Meursault évoquait ce souffle venu d’un futur improbable « égalisant » sur son passage tout ce qu’il lui était donné de vivre vraiment et c’est bien aussi à ce type « d’égalisation » que Rousseau fait ici référence : « le sentiment de l’existence dépouillé de toute autre affection est par lui-même un sentiment précieux de contentement et de paix. » Tout ce que Rousseau décrit comme expérience de la plénitude, Camus le peint sous les couleurs de l’absence et du vide. C’est un peu come si ces deux auteurs se rejoignaient tout en disant l’inverse (l’inverse n’est pas la même chose que le contraire).

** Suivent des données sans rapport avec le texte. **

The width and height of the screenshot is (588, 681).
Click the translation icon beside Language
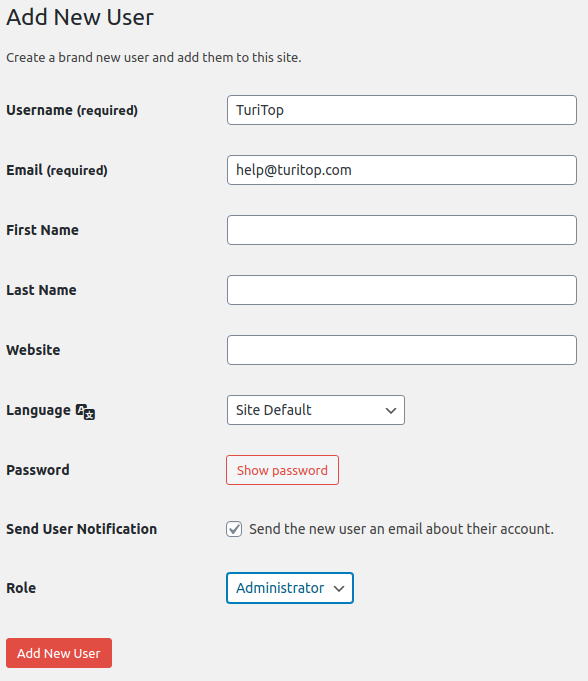pos(86,411)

Camus affirme que ce que nous considérons comme un plein (de vie) est en fait un vide (de sens), alors que Rousseau défend cette idée selon laquelle l’expérience d’un vide (d’occupation) nous donne le sentiment d’un plein (d’existence), mais c’est bien là une seule et même assimilation qui n’est simplement pas parcourue ni abordée dans le même sens.